Danish implementation of the amended Shareholder Rights Directive: Companies to experience significant changes

06.12.2018

At the end of October 2018, a consultation process for the legislative package implementing the amendments to the Shareholder Rights Directive in Denmark commenced. At a joint meeting arranged by VP and DIRF (The Danish Investor Relations Association), Niels Kornerup, partner and lawyer at Bech-Bruun, presented the key content of the legislative package and pinpointed issues of special interest – especially issues relating to the remuneration policy and remuneration report, and the implications for listed companies’ annual general meetings.

For those who may not remember, the revised Shareholder Rights Directive is the result of the legislative reaction to the financial crisis and was adopted by the European Council in April 2017, with a two-year implementation period in the individual EU member states. Its aim is to stimulate shareholders’ long-term engagement, increase transparency in the voting process both in relation to proxy voting and shareholder identification, and to improve the issuer-investor dialogue.

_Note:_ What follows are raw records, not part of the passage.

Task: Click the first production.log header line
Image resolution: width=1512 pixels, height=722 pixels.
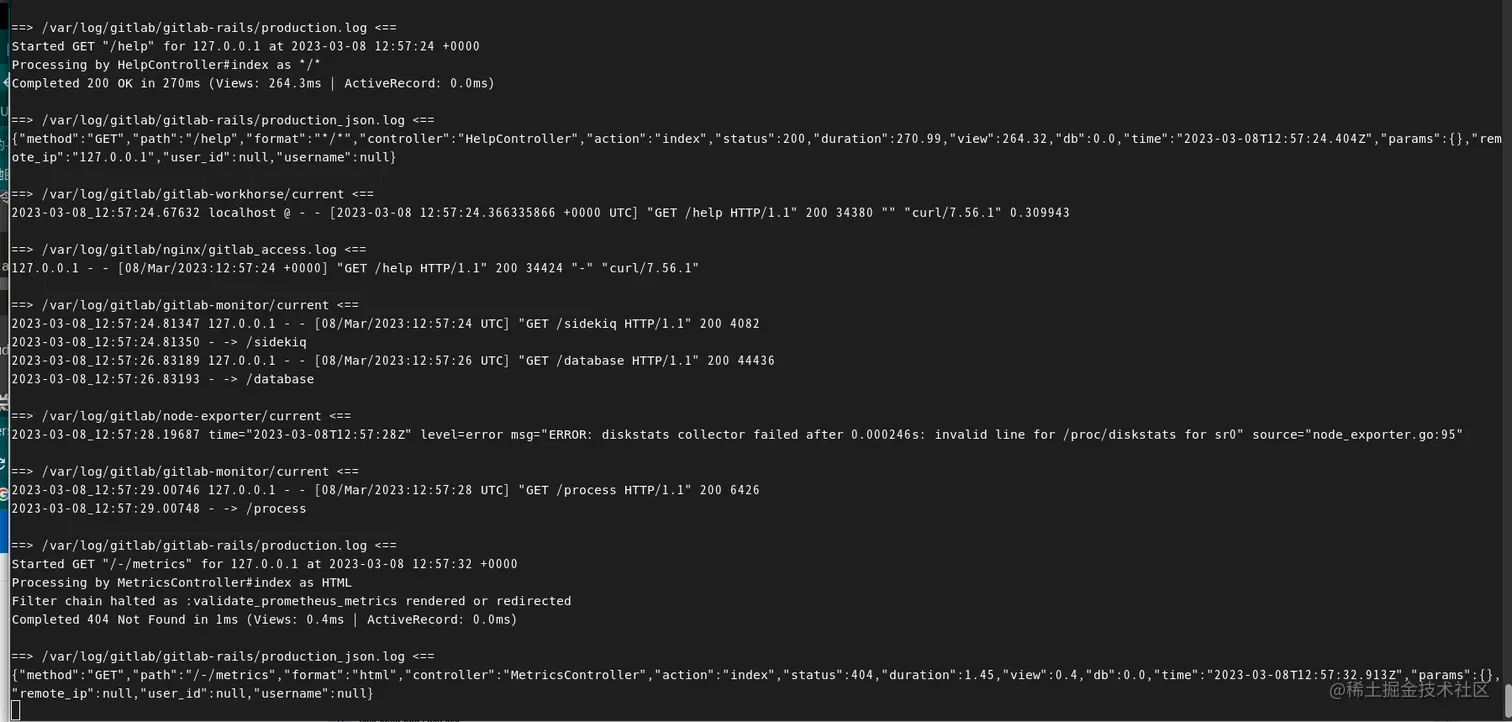Action: 204,28
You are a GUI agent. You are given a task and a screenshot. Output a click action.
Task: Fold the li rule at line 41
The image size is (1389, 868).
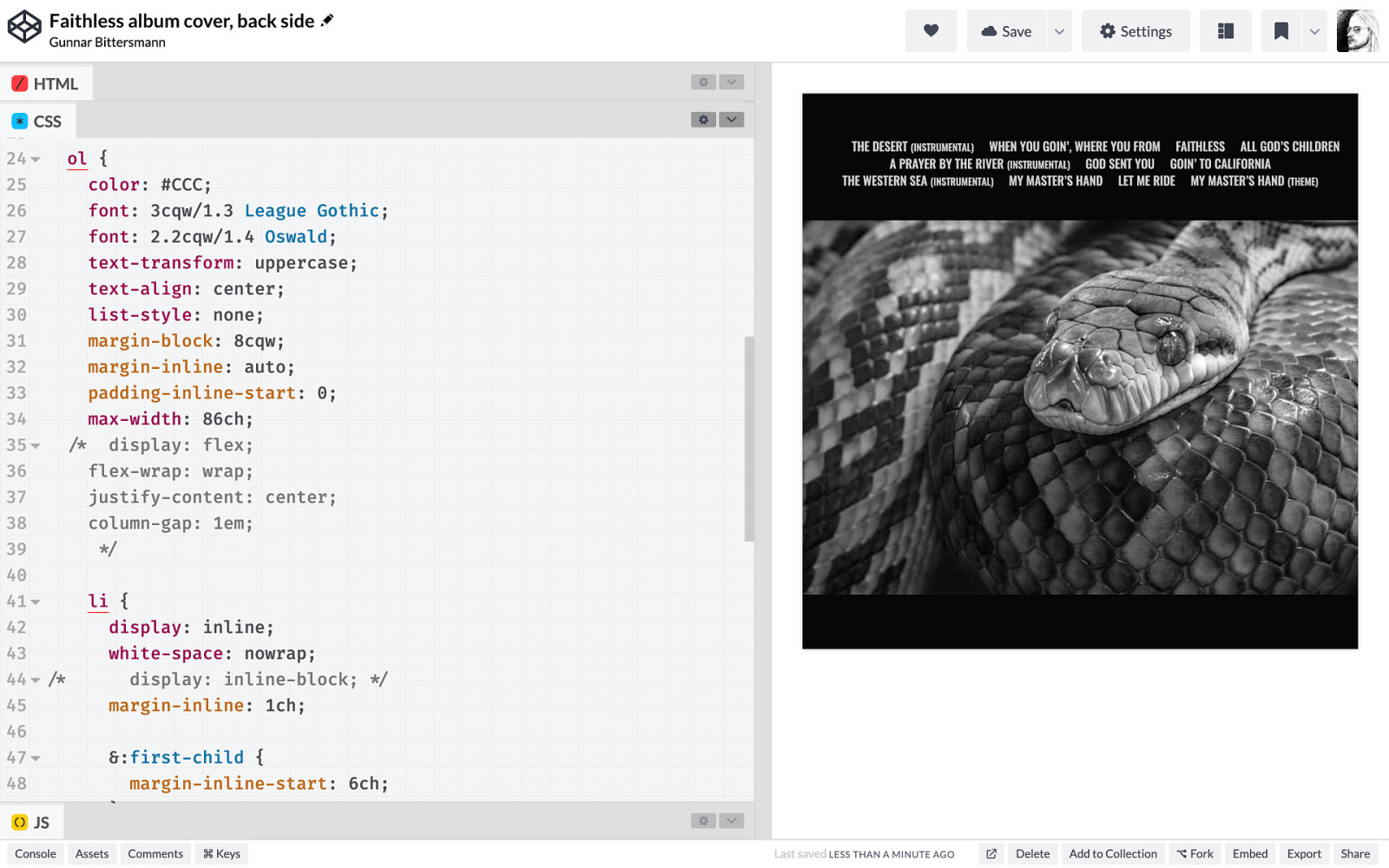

Content of the legislative package – four main areas

The legislative package published by the Danish Business Authority (Erhvervsstyrelsen) at the end of October 2018 and implementing the amendments to the Shareholder Rights Directive covers four main areas:

  • Identification of shareholders
    Listed companies gain better opportunities to identify their shareholders. This is expected to support active ownership because companies’ communication with their shareholders will become easier. 
  • Remuneration policy and remuneration report
    Listed companies must prepare and publish a remuneration policy for members of the Board of Directors and the Management Board, laying down the rules for fixed and variable remuneration, and also prepare and publish a remuneration report in accordance with the approved remuneration policy. 
  • Material transactions between listed companies and their related parties
    At listed companies, material transactions between a public limited company and its related parties must be approved by the Board of Directors before the transactions may be completed. The public limited company must publish an announcement regarding material transactions with a related party. The purpose of the rules is to ensure control and transparency regarding such transactions. 
  • Active ownership policy for institutional investors and asset managers
    Institutional investors and asset managers must, among other things, publish an active ownership policy or explain why they choose not to publish one.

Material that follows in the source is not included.